L'Associazione Anassilaos ricorda il Trattato di pace di Versailles

A cento anni dall’inizio della Conferenza di pace di Parigi, l'Associazione culturale Anassilaos invita i reggini a ripercorrere la storia

Il Trattato di pace di Versailles a cento anni dall’inizio della Conferenza di pace di Parigi (gennaio 1919) e dalla  sua firma (28 giugno 1919) sarà al centro della conversazione promossa dall’Associazione Culturale Anassilaos.

QUANDO

L’evento sarà moderato dal prof. Antonino Romeo e si terrà martedì 5 marzo presso lo Spazio Open con inizio alle ore 17,30.

Il relatore sarà introdotto dal Dott. Luca Pellerone, Vice Presidente Anassilaos Giovani. Con tale trattato si mise definitivamente fine alla Prima Guerra Mondiale anche se – come si disse poi- tale trattato preparò e pose le basi del Secondo Conflitto mondiale che sarebbe scoppiato pochi anni dopo, il 1° settembre del 1939.

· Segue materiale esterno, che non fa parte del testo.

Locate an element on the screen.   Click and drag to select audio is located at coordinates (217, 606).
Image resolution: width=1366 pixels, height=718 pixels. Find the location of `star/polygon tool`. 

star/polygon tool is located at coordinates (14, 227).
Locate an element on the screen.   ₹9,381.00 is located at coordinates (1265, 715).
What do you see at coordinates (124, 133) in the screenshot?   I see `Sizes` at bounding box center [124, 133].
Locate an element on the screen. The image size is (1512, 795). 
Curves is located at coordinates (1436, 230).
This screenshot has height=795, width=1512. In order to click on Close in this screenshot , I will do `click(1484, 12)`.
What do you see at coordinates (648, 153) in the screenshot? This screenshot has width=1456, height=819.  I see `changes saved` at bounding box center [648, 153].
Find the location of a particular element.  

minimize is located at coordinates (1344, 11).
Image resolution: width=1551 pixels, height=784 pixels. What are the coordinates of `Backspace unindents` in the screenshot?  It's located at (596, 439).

La durezza della condizioni imposte ai paesi vinti e soprattutto le enormi riparazioni di guerra di cui si dovette far carico la Germania, sconfitta ma non vinta visto che i suo territorio metropolitano non venne occupato dagli alleati, considerata come la responsabile unica e principale della guerra, preparò il crollo della Repubblica di Weimar e il trionfo del Nazismo.

L’attenzione, inevitabilmente, va all’altro grande congresso di pace, quello di Vienna che mise ordine ad una Europa devastata dalle guerre napoleoniche. In quella circostanza i vincitori (Russia, Prussia, Austria, Regno Unito) furono clementi con la Francia che, di li a poco, venne riaccolta nel consesso delle potenze europee.

A quei tempi pero l’Ancien Regime non si basava certo sul consenso popolare e non doveva dare ascolto alle recriminazioni dei popoli che pure avevano sofferto la guerra. La Prima Guerra Mondiale fu invece un conflitto totale e globale che aveva coinvolto i soldati al fronte e insieme ad essi la popolazione civile; provocato crudeltà immani, scavato solchi di odio tra le nazioni e i popoli europei.

I vincitori reclamavano dunque vendetta per i torti e le distruzioni subite –soprattutto da Francesi e Belgi- e, paradosso della democrazia affidata al voto popolare – gli uomini di stato, anche quelli più avveduto e lungimiranti, non potevano sottrarsi alle istanze popolari, che oggi definiremmo “sovraniste” pena la perdita del consenso.